Can you rescale the rows from the first one through the row with "[Submit] (728, 50)", both ends included? Rewrite each of those rows in full, requests and all, multiplying every coordinate in the answers by 1.2 and rounding to whole numbers, with halves rounded up.

================

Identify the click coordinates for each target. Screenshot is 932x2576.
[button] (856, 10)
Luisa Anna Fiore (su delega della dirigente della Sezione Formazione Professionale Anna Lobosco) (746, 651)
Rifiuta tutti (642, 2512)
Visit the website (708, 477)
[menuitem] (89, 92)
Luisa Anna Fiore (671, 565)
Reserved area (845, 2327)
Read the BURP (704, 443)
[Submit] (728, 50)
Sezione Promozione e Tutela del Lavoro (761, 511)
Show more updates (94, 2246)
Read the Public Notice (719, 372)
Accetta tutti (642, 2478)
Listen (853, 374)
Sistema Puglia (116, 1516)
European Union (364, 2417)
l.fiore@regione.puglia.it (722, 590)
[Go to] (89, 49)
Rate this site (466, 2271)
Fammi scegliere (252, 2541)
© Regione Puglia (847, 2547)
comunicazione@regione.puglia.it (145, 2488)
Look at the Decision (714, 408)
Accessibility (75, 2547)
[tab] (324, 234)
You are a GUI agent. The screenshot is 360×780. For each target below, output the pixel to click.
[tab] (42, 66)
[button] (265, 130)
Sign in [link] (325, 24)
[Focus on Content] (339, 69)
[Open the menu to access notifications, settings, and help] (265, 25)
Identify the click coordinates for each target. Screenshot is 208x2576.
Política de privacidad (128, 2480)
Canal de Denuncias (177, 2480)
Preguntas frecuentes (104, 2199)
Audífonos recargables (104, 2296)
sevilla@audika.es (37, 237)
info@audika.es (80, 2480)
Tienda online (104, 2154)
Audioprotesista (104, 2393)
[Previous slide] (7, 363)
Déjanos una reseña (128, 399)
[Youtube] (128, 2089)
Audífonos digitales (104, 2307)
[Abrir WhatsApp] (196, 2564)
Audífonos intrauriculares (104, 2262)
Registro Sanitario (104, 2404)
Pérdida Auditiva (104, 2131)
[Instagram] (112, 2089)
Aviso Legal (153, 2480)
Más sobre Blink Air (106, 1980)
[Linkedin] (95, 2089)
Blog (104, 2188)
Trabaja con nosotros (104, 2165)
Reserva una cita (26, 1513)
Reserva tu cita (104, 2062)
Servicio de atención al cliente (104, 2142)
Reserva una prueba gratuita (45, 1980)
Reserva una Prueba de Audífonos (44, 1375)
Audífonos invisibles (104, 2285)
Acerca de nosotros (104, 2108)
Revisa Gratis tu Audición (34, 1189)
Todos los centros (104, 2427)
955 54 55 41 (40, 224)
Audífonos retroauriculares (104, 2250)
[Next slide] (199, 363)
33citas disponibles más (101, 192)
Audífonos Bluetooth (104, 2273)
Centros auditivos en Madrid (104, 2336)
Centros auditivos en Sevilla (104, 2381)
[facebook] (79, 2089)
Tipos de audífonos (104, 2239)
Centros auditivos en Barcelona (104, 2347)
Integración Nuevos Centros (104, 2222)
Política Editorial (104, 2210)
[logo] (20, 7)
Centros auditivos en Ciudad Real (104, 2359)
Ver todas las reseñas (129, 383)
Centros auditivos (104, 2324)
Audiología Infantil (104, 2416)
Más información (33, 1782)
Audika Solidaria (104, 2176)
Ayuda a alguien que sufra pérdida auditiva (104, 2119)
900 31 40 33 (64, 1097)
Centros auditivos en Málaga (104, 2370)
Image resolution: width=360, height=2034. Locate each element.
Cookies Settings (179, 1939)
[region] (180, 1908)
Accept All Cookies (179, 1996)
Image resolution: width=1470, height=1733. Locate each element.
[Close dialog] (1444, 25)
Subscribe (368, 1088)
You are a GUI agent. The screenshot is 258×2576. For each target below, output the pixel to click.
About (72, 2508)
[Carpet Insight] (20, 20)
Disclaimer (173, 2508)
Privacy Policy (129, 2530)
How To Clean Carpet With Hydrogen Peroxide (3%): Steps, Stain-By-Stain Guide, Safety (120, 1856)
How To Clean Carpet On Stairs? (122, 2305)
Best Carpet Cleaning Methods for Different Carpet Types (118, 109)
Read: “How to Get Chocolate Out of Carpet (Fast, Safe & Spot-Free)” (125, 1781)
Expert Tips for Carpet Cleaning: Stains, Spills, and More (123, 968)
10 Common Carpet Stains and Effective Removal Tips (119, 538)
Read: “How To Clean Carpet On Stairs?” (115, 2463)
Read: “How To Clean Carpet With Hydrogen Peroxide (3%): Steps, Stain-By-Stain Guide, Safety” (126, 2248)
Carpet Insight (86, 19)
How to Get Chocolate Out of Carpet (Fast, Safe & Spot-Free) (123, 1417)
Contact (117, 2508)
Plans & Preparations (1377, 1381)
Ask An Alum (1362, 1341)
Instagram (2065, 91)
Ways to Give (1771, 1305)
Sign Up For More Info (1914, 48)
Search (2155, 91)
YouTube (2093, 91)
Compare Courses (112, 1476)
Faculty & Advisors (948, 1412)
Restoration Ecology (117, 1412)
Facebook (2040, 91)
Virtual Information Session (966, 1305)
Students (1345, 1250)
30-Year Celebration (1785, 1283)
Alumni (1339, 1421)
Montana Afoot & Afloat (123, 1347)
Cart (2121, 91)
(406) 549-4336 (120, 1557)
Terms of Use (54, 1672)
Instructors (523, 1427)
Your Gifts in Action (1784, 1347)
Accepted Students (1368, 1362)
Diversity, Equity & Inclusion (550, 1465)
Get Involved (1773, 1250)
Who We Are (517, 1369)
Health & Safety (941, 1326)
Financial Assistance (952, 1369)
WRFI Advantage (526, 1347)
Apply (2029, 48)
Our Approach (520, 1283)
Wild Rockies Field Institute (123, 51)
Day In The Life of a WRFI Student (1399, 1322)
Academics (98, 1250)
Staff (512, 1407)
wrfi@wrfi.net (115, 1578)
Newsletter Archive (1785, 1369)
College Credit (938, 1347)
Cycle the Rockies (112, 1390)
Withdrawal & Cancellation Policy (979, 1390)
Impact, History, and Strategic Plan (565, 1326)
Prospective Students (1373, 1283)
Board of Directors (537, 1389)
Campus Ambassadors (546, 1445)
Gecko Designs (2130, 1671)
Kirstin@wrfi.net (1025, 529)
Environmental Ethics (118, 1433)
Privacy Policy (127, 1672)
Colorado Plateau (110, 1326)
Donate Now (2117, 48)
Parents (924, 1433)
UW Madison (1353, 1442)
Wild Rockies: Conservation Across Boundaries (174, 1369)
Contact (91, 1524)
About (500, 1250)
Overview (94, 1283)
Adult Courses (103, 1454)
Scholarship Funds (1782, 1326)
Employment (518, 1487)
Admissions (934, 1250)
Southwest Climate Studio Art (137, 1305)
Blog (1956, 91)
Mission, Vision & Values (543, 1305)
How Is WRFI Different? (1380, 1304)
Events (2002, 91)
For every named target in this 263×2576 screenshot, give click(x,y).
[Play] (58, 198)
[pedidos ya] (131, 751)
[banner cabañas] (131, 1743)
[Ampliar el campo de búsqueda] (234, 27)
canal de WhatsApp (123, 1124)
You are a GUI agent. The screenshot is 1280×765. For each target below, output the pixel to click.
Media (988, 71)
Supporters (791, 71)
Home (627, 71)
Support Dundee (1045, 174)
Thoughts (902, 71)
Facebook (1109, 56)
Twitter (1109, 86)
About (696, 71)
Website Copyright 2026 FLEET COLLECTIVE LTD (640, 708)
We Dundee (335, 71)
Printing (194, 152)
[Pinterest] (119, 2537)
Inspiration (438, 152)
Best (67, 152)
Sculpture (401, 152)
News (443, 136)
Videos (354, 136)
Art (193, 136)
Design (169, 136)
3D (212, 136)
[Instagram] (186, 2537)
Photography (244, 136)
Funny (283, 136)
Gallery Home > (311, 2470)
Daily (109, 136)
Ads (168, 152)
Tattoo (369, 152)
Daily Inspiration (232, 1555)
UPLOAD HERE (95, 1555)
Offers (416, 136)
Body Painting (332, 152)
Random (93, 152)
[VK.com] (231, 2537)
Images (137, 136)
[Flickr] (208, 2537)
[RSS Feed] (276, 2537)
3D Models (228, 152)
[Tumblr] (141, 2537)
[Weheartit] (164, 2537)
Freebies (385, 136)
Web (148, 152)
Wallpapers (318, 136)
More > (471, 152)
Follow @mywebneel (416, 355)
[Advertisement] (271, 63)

================

[Completed task]:
Identify the click coordinates for each target. Screenshot is 932x2576.
[button] (1027, 12)
Luisa Anna Fiore (su delega della dirigente della Sezione Formazione Professionale Anna Lobosco) (895, 781)
Rifiuta tutti (770, 3014)
Visit the website (850, 572)
[menuitem] (107, 110)
Luisa Anna Fiore (805, 678)
Reserved area (1014, 2792)
Read the BURP (845, 532)
[Submit] (874, 60)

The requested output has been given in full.